Gleich darauf erschien eine Aufnahme ihrer eigenen kleinen Gruppe vor dem Schwarmportal und dann eine Darstellung mit den Versammelten in der Bibliothekshalle, wo sich alle für die Zeremonie bereit machten. Bantea mit ihren zwei Lieblingsschülern war darunter, aber auch viele andere Bibliothekare. Zu Anisas entsetzen erkannte sie zwischen den Anwesenden ihre Mutter, die sich heftig gegen die Fesseln wehrte, die ihr angelegt worden waren.
„So dann wissen doch jetzt die Parteien, woran alle sind", kreischte Taunilus belustigt.

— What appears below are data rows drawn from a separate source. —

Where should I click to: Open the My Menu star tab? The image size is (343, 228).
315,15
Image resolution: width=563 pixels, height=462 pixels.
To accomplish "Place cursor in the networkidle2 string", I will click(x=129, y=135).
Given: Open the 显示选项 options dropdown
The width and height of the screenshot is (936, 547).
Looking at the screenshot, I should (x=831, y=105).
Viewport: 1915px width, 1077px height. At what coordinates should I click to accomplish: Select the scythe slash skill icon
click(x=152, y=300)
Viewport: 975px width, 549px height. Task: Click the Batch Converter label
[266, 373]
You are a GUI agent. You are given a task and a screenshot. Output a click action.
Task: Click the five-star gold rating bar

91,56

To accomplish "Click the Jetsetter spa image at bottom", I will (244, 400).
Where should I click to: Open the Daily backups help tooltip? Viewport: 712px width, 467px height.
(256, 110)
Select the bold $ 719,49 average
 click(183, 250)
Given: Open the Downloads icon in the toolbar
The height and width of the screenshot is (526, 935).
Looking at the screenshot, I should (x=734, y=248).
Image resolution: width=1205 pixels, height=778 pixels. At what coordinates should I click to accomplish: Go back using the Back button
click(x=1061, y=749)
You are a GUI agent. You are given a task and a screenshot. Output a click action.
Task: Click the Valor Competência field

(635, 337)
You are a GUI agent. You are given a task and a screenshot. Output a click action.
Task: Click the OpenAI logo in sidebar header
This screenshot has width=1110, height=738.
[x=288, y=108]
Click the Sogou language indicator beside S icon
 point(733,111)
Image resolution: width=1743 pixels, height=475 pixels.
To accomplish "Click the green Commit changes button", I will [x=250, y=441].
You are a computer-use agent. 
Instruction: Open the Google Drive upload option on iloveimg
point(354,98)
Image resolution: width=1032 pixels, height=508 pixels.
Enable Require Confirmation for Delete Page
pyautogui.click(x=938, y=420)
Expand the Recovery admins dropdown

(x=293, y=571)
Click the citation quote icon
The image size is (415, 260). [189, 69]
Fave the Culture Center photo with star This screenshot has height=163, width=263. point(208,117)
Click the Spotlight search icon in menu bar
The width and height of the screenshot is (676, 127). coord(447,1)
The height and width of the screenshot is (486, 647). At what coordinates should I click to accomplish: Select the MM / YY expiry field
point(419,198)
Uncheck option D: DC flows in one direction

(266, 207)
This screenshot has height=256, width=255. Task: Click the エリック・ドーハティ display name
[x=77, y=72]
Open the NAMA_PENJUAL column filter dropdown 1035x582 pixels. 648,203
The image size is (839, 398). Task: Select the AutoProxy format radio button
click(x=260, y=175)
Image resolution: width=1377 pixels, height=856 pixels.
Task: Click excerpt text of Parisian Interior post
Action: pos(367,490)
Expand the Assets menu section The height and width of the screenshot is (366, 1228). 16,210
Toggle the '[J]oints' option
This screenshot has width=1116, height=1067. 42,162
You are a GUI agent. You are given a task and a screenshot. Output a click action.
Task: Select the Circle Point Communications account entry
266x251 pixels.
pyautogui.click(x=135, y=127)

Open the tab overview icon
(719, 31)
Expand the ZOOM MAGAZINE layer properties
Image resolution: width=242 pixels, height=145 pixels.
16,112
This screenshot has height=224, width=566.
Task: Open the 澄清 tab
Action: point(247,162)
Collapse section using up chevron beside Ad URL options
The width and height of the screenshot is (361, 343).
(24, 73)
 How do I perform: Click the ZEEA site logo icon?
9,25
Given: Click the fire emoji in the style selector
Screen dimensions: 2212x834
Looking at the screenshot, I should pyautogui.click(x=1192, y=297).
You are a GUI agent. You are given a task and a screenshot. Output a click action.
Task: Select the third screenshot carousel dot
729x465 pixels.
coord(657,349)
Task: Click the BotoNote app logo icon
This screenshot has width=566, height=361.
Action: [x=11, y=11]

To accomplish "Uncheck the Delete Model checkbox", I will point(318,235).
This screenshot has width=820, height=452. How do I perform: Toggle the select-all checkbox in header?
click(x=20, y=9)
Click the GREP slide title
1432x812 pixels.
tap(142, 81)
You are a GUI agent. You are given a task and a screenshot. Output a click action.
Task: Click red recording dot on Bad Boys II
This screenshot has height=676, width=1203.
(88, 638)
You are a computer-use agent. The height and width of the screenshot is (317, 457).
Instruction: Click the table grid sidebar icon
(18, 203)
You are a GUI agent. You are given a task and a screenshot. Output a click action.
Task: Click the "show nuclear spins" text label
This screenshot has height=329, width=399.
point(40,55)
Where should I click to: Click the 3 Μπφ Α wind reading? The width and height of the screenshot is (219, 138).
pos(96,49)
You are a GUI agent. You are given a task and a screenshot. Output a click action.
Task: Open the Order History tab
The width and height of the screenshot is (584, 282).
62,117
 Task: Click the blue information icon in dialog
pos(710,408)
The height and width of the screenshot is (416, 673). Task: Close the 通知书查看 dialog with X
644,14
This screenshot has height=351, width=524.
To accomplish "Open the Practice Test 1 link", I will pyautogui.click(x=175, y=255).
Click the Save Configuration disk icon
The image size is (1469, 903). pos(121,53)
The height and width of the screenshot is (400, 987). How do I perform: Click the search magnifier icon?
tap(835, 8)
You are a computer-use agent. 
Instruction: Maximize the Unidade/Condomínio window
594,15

„Nicht ganz", kommentierte Tobian und schielte verschwörerisch zu Anisa, die jedoch nicht reagierte, weil sie viel zu sehr mit dem Anblick ihrer Mutter beschäftigt war. Endlich zwang sie sich den Blick abzuwenden und verkündete tapfer:
„Ich möchte Taunilus hier nicht alleine lassen." Dabei schaute sie zu Vladius, der genervt den Blick senkte und dann seine knappe Zustimmung gab. Er trat mit dem Meermann durch das Portal und sie schlossen den Durchgang.
„Jeder weiß, dass sie hier waren. Meinst du, sie sind hier sicher?", erkundigte sich Tobian. „Ich habe keine bessere Idee. Gritos scheint den Meermenschen versprochen zu haben, ihnen einen beherrschbaren Taunilus zu übergeben. Den Bibliothekaren ist das doch egal und die Scheinautoren, werden diese Bilder ja nicht gesehen haben. Außerdem kommen sie beim Schwarm nicht rein", erwiderte sie und lief los. Etwas lauter fügte sie hinzu: „Es wäre schön, wenn es dabei auch bleibt." Sofort verschwanden die Ausschnitte auf den Wänden und nur die Ausrufezeichen und das Signal blieben.
„Danke", murmelte Anisa.
„Die Bibliothekare werden aber nicht hinnehmen, dass wir den Schwarm kontrollieren", bemerkte der Überwacher. Das Mädchen nickte unglücklich: „Hoffen wir, dass sie lange genug beschäftigt sind. Wie lange haben wir noch?"
Ein Bild der Ziffern: 00:37:49 erschien und verschwand auch wieder.
„Na prächtig", murmelte Drogino.
„Glaubst du wirklich, dass die Bibliothek neutral ist? Zumindest was die Bibliothekare und dich angeht?", erkundigte sich Tobian, während sie Richtung Halle los spurteten.
„Interessanter Gedanke", kommentierte der Überwacher.
„Ich hoffe es", bestätigte Anisa und versuchte, optimistisch zu wirken, scheiterte aber kläglich.
Kurz darauf verließen sie den Bereich der schwarzen Bücher und Kampfgeräusche erklangen in der Ferne. „Oh je", flüsterte Anisa und wurde langsamer, als eine gewaltige Explosion die Wände wackeln ließ.